In C programming the implicit typecasting order from Higher to lower:

is the rank of char and short same here, means there is no implicit conversion from char to short or short to char right?

char is - 1 byte, short is - 2 bytes

since the size is different for both these types, how they would be in the same rank?

Answer 1

The image you have provided is wrong. First, it's flat-out incorrect to rank short int with char types. Per 6.3.1.1 Boolean, characters, and integers, paragraph 1 of the (draft) C11 standard:

The rank of long long int shall be greater than the rank of long int, which shall be greater than the rank of int, which shall be greater than the rank of short int, which shall be greater than the rank of signed char.

And C numeric types have a much more complex arrangement than the simple linear "rank" of the image.

Note that the floating point types float, double, and long double are not ranked with the integer types in 6.3.1.1 quoted above. As noted in the comments on your question, when numeric types are mixed they are subject to what are called usual arithmetic conversions:

Many operators that expect operands of arithmetic type cause conversions and yield result types in a similar way. The purpose is to determine a common real type for the operands and result. For the specified operands, each operand is converted, without change of type domain, to a type whose corresponding real type is the common real type. Unless explicitly stated otherwise, the common real type is also the corresponding real type of the result, whose type domain is the type domain of the operands if they are the same, and complex otherwise. This pattern is called the usual arithmetic conversions:

• First, if the corresponding real type of either operand is long double, the other operand is converted, without change of type domain, to a type whose corresponding real type is long double.
• Otherwise, if the corresponding real type of either operand is double, the other operand is converted, without change of type domain, to a type whose corresponding real type is double.
• Otherwise, if the corresponding real type of either operand is float, the other operand is converted, without change of type domain, to a type whose corresponding real type is float.62)
• Otherwise, the integer promotions are performed on both operands.

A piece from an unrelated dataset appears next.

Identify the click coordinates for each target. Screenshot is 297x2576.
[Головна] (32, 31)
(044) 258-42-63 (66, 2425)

Then the following rules are applied to the promoted operands:
  • If both operands have the same type, then no further conversion is needed.
  • Otherwise, if both operands have signed integer types or both have unsigned integer types, the operand with the type of lesser integer conversion rank is converted to the type of the operand with greater rank.
  • Otherwise, if the operand that has unsigned integer type has rank greater or equal to the rank of the type of the other operand, then the operand with signed integer type is converted to the type of the operand with unsigned integer type.
  • Otherwise, if the type of the operand with signed integer type can represent all of the values of the type of the operand with unsigned integer type, then the operand with unsigned integer type is converted to the type of the operand with signed integer type.
  • Otherwise, both operands are converted to the unsigned integer type corresponding to the type of the operand with signed integer type.

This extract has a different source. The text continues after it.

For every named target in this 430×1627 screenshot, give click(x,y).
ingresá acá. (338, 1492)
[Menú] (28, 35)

Note the order there - first, types are converted to an appropriate floating point type, if applicable.

Then "Otherwise, the integer promotions are performed on both operands." That's important - variables of a type smaller than int are promoted to int (or unsigned int) before calculations are performed. The image you provided does not address that. Integer promotion is specified as:

If an int can represent all values of the original type (as restricted by the width, for a bit-field), the value is converted to an int; otherwise, it is converted to an unsigned int. These are called the integer promotions.

Only after all that are the integer ranks applicable.

And all of that is done on a per-operator basis, by precedence. Some results might be surprising if you weren't aware of that:

int a, b;
float x;

...

float y = x + a/b;

In that case, the calculation of a/b is done using integer arithmetic, not floating-point. Only after a/b is calculated as an integer value is it converted to a float and added to x. So if a is less than b, 0.0 will be added to x.